Export nucléaire des protéines et homéostasie cellulaire

Abstract

L’apparition du noyau dans les cellules eucaryotes a imposé la mise en place de mécanismes spécifiques permettant d’utiliser et de protéger l’information génétique mais également de coordonner les fonctions nucléaires et cytoplasmiques. Les études menées au cours des 10 dernières années ont permis d’élaborer un modèle selon lequel les molécules importées vers le noyau ou exportées vers le cytoplasme présentent des séquences d’adressage reconnues par des récepteurs spécifiques de transport nucléaire. Ces interactions sont orchestrées par la petite GTPase Ran qui assure la directionnalité des échanges nucléocytoplasmiques. Cet article tentera de faire le point des connaissances sur les mécanismes d’export nucléaire des protéines et le rôle de ces voies de transport dans la régulation d’autres fonctions cellulaires.
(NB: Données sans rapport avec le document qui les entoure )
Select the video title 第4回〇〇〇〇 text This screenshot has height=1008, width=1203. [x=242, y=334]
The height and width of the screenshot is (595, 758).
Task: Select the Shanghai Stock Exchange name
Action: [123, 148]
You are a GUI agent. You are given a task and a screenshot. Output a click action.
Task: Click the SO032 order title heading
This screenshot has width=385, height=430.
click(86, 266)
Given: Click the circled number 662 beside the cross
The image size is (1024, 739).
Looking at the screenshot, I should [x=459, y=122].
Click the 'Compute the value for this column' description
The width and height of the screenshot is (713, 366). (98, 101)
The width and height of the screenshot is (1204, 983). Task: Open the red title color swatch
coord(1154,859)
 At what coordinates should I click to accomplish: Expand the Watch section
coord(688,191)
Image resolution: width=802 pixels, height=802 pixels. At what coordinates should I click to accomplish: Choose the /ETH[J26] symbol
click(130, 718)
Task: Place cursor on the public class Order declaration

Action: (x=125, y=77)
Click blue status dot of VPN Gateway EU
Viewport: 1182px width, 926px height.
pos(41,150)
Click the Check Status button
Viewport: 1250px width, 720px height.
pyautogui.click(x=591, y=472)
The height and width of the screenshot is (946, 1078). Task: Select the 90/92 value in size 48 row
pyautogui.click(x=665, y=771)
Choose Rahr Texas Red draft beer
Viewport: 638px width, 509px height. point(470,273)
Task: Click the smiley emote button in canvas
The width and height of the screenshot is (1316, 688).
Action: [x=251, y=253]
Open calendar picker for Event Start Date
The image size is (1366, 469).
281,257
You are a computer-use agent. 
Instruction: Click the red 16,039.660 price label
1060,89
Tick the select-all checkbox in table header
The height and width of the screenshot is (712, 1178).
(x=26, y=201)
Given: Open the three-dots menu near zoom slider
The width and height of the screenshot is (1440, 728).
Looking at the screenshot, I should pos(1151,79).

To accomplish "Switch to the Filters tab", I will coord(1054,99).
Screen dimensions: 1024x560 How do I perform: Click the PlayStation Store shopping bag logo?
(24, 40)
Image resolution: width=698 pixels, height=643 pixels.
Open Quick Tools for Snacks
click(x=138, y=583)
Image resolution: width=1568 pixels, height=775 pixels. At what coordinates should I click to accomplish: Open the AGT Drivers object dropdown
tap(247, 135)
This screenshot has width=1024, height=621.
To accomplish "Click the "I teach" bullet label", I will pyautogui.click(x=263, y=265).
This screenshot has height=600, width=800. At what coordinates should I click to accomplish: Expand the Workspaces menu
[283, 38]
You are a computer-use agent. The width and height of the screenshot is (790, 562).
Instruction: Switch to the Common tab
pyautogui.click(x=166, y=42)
The nucleus of eukaryotic cells spatially separates DNA replication and RNA transcription from cytoplasmic protein synthesis. Thus, the nuclear membrane must ensure a strict and selective molecular control of exchanges between the nucleus and the rest of the cell, not only to protect and correctly transmit genetic information but also to synchronize nuclear and cytoplasmic functions. Studies over the past ten years led to the identification of targeting sequences (nuclear import or export sequences) recognized by specific receptors, called importins and exportins, which induce transport through the nuclear pore complex. Cargo-receptor interactions are orchestrated by Ran, a small and abundant GTPase. The compartmentalization of the factors that control the GDP- and GTP-bound state of Ran is believed to create a steep gradient of RanGDP (cytoplasmic)/ RanGTP (nuclear) concentrations across the nuclear membrane. This gradient controls the directionality of nucleocytoplasmic transport pathways since cargo-importin complexes are induced to disassemble upon binding to RanGTP in the nucleus whereas RanGTP is used to assemble cargo-exportin complexes. In this review, we focus on what is known about the various steps involved in nuclear export of proteins, an intracellular route discovered more than 40 years ago, which has remained largely uncharacterized until recently. Furthermore, the regulation of nuclear transport is now considered one of the most efficient mechanisms to adapt cellular responses to environment conditions by restricting access to nuclear or cytoplasmic compartments. In particular, we illustrate here how nuclear export regulation participates to the control of transcriptional responses, cell cycle progression or the establishment of cell polarity.